| FRAGMENTO |
----

Hubo una vez, hace mucho tiempo, un muro. Un muro que impedía la libre circulación y contra el cual se estrellaban, por uno de sus lados, las esperanzas de libertad de mucha gente (libertad, esa palabra tan dúctil y manipulable), gente que en la mayor parte de los casos interpretaba como libertad la libertad de ir a una tienda y comprarse unos tejanos de marca o la libertad de vivir en un blanca casita en un alegre suburbio; y por el otro lado, las ansias de negocio de las potencias occidentales. Aquel muro se derribó, y fue un día de fiesta grande, de luminosos augurios.
Después hubo otro muro. Éste, por el contrario, fue sancionado por las mismas potencias occidentales que abominaban del otro y promovieron su hundimiento y, más aún que el primero, fue construido con sangre. Ese muro aún sigue en pie, y no habrá fiesta grande ni luminosos augurios, al menos en el futuro a medio plazo y al menos si no hacemos algo al respecto, excepto para que los que lo alzaron y los que lo disfrutan.

----

| DATOS PROPORCIONADOS |
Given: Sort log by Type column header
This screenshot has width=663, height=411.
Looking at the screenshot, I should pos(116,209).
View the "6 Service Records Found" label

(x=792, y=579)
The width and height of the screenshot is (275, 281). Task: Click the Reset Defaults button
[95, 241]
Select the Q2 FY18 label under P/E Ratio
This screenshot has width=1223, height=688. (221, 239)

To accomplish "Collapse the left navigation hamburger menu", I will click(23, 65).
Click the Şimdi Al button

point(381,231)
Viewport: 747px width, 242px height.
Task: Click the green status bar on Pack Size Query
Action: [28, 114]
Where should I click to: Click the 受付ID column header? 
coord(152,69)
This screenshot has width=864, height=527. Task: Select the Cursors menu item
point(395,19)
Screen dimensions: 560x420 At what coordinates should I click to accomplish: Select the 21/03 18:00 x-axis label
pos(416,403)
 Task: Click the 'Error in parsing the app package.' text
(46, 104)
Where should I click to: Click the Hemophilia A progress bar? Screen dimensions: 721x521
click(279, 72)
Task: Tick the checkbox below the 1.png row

----

| ACTIVIDADES |
1. Reproduce el fragmento sobre los dos muros comenzando en "Hubo una vez, hace" y terminando en "de luminosos augurios.".
2. Responde según el fragmento sobre los dos muros:
(a) ¿Qué ocurrió con el primer muro?
(b) ¿Quiénes sancionaron el segundo muro?
(c) ¿Con qué fue construido el segundo muro?
3. Resume en menos palabras el párrafo del fragmento sobre los dos muros que empieza con "Hubo una vez, hace mucho tiempo", conservando sus datos principales.

| RESULTADOS |
1.
Hubo una vez, hace mucho tiempo, un muro. Un muro que impedía la libre circulación y contra el cual se estrellaban, por uno de sus lados, las esperanzas de libertad de mucha gente (libertad, esa palabra tan dúctil y manipulable), gente que en la mayor parte de los casos interpretaba como libertad la libertad de ir a una tienda y comprarse unos tejanos de marca o la libertad de vivir en un blanca casita en un alegre suburbio; y por el otro lado, las ansias de negocio de las potencias occidentales. Aquel muro se derribó, y fue un día de fiesta grande, de luminosos augurios.

2.
(a) Se derribó, y fue un día de fiesta grande, de luminosos augurios.
(b) Las mismas potencias occidentales que abominaban del primero y promovieron su hundimiento.
(c) Con sangre.

3. Hace mucho tiempo existió un muro que impedía la libre circulación. Por un lado, chocaban contra él las esperanzas de libertad de mucha gente, que casi siempre entendía la libertad como poder comprarse unos tejanos de marca o vivir en una casita en un suburbio. Por el otro, chocaban las ansias de negocio de las potencias occidentales. Su derribo fue un día de gran fiesta y de augurios luminosos.